Anuradha-Uggi commented 11 months ago

With lr = 0.00001 ==> 0.1x0.0001, below is the trend. Epoch[00]: R@1 = 51.8 Epoch[01]: R@1 = 67.7 Epoch[02]: R@1 = 72.8 Epoch[03]: R@1 = 74.7 Epoch[04]: R@1 = 77.6 Epoch[05]: R@1 = 76.4 Epoch[06]: R@1 = 78.9 Epoch[07]: R@1 = 76.8 Epoch[08]: R@1 = 75.1 Epoch[09]: R@1 = 78.8 Epoch[10]: R@1 = 75.3

Its increasing for the first few epochs, and then started fluctuating. lr = 0.0001 takes 1 hour/epoch, and now lr = 0.1x0.0001 takes 2.5 hour per an epoch. This is on a shared resource. Why this fluctuation could be?

Thanks!

szhu-bytedance commented 11 months ago

This is common. Usually the optimization would not be a smooth curve. You can tune the lr and see if you can get a better result. Also 10 epochs are not enough. You might need to train for more epochs.

Anuradha-Uggi commented 11 months ago

Yeah, currently it is training for epoch@71. The best so far is R@1 = 83.8%. This is with the lr = 0.00001, bs = 8. But again the training recall curve is not so smooth. It has a lot of fluctuations. If possible, could you please share the training recall curve for the original model you have reported, if you have saved it? It would help me understand the training better.

Many thanks!

szhu-bytedance commented 11 months ago

I cannot find our original log now. I have the log for using 4 GPUs and the results are almost the same. You can check the log file attached. info.log

Anuradha-Uggi commented 11 months ago

Thank you so much, Szhu. This helps a lot. Hope, this would be my last question to you.

In the log file above, I see training_lr = 0.0001. In the code you released, where you said you used 8 GPUs, the learning rate is 0.0001, which is the same as the one in the 4 GPUs case. I also see the total batchsize in 4 GPUs case is 32 (Each GPU gets 8 samples). And the total batch size in 8 GPUs case is 64 (Each GPU gets 8 samples). Is it because that the batch size on individual GPUs is maintained at the same (8 samples), and that is why you chose the same learning rate in both the cases?

szhu-bytedance commented 11 months ago

This is just an empirical setting and I kept the lr unchanged. The result is almost the same.

Anuradha-Uggi commented 11 months ago

Okay. So,

'Is it because that the batch size on individual GPUs is maintained at the same (8 samples), and that is why you chose the same learning rate in both the cases?': This need not be the case right? Since the parameter update happens on an aggregated total batch of gradients, If total batch size changes (Irrespective of the chunk of batch that each GPU gets), we have to tune for a new learning rate?

szhu-bytedance commented 11 months ago

Not sure what do you mean, but you might need to figure it out by yourself.

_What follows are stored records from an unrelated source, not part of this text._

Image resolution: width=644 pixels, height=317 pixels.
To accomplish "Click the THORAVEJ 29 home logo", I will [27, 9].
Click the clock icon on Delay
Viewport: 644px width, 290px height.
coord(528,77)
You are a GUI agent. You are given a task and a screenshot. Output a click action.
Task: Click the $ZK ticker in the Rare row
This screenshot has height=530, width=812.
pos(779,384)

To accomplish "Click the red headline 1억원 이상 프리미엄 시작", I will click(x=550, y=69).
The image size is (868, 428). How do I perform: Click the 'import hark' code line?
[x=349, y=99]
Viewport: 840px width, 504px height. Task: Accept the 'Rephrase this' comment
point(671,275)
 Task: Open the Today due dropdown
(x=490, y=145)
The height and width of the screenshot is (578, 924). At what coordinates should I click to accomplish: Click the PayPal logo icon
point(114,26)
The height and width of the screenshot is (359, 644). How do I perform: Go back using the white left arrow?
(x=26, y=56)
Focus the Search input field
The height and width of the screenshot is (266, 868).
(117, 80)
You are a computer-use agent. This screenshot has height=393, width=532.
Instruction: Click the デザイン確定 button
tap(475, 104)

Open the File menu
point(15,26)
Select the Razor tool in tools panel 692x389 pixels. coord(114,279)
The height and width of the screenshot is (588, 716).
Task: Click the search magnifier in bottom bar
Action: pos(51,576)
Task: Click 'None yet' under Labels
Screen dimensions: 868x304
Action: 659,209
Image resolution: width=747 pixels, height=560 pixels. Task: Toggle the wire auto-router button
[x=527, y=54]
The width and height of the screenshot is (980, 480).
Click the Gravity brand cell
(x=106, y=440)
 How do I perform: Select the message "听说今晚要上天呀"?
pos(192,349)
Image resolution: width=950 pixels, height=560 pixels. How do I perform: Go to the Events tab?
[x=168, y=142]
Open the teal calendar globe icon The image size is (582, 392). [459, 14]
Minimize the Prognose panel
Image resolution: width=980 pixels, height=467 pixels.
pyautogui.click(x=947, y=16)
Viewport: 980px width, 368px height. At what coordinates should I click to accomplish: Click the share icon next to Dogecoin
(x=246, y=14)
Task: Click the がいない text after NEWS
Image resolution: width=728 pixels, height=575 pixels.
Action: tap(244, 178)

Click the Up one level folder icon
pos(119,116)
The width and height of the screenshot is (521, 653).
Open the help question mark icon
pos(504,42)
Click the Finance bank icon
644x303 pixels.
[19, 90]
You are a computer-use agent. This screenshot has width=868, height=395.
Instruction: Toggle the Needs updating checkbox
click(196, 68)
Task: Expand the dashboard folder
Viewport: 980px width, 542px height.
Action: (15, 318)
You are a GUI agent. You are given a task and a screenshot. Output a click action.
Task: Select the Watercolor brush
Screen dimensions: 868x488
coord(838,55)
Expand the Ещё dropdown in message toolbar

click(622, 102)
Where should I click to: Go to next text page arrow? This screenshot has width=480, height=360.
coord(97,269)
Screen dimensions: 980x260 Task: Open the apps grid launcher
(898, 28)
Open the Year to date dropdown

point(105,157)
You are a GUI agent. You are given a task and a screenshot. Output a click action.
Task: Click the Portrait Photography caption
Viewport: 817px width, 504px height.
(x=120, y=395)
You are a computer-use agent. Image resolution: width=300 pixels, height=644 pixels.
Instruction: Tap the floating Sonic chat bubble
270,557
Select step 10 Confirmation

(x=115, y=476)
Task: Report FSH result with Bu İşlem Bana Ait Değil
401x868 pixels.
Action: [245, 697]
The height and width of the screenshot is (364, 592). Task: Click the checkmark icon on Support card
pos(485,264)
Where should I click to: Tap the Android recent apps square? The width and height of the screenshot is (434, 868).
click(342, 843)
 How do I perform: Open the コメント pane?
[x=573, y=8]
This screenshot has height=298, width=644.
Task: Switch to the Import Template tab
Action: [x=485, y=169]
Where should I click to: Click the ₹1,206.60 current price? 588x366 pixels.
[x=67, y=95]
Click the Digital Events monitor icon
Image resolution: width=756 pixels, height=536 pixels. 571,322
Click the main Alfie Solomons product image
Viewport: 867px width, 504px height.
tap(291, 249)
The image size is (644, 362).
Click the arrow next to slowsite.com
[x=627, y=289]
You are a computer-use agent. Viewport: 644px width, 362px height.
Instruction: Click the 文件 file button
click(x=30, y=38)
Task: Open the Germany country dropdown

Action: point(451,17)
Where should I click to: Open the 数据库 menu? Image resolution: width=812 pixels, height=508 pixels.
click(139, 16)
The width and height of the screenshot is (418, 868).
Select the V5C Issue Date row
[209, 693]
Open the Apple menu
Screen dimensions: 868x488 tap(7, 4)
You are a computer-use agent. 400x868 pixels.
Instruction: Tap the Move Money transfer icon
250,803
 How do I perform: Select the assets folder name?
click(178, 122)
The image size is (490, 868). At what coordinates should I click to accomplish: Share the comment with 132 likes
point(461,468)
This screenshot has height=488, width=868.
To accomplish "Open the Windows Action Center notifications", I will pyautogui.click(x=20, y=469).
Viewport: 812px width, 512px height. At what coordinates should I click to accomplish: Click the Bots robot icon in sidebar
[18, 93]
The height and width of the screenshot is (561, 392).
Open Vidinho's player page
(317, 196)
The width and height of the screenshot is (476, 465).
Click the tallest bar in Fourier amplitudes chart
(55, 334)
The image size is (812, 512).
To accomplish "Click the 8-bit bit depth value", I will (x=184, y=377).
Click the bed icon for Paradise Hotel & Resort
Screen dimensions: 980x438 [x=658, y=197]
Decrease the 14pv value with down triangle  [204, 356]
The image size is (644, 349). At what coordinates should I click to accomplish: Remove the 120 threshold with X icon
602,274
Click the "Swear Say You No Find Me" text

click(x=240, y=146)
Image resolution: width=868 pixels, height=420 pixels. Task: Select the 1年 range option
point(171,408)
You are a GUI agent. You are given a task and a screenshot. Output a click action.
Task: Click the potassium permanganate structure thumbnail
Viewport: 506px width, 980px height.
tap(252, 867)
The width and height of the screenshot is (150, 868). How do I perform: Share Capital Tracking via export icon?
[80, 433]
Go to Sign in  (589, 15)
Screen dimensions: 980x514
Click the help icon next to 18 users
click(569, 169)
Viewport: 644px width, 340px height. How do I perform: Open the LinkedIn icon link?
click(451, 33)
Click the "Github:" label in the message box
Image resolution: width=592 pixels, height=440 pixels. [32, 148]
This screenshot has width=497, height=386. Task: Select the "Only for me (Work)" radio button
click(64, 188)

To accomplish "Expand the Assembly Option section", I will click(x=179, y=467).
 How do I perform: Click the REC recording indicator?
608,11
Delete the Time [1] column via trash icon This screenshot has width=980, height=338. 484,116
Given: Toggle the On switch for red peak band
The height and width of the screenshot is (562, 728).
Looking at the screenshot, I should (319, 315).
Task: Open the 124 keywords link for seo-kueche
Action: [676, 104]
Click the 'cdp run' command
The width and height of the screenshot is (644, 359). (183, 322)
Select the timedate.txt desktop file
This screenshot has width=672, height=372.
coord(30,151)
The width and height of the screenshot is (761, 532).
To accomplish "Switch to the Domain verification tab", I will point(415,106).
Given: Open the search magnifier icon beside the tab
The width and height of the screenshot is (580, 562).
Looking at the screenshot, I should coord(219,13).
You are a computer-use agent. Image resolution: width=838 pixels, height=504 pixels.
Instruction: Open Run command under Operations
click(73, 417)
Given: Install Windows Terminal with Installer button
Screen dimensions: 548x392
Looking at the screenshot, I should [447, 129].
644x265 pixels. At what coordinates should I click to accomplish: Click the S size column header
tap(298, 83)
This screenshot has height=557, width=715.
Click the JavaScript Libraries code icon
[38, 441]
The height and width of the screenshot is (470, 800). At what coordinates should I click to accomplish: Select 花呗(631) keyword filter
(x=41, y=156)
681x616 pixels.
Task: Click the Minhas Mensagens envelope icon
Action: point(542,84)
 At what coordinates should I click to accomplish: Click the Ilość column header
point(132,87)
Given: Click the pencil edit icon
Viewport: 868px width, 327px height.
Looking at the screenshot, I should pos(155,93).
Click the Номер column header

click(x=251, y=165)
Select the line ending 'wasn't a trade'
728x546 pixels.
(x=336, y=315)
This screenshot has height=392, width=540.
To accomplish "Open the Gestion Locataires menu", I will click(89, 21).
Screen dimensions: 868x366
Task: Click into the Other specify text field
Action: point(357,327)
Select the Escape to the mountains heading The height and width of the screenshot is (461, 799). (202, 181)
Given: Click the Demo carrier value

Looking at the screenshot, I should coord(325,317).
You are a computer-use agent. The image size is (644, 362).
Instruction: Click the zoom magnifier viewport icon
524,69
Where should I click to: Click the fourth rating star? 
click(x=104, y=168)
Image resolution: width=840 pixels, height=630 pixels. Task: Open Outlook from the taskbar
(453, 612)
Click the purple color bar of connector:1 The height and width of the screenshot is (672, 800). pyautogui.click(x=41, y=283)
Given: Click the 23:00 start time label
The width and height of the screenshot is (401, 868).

Anuradha-Uggi commented 11 months ago

I mean, when we use multi GPU training, we no need to worry about how many GPUs we use (as long as the batch size is divisible by this) to fine tune learning rate, right? This technique is for memory management. But for hyper params finetuning, total batch size is what we should look at right? Not the chunks of batch placed on individual GPUs, I mean?

Jeff-Zilence commented 8 months ago

The lr vs batch size is very tricky for multiple GPU training, especially with Adam optimizer. There is no guarantee that you will get the same results if you follow any scaling law. You will need to try different numbers and figure it out.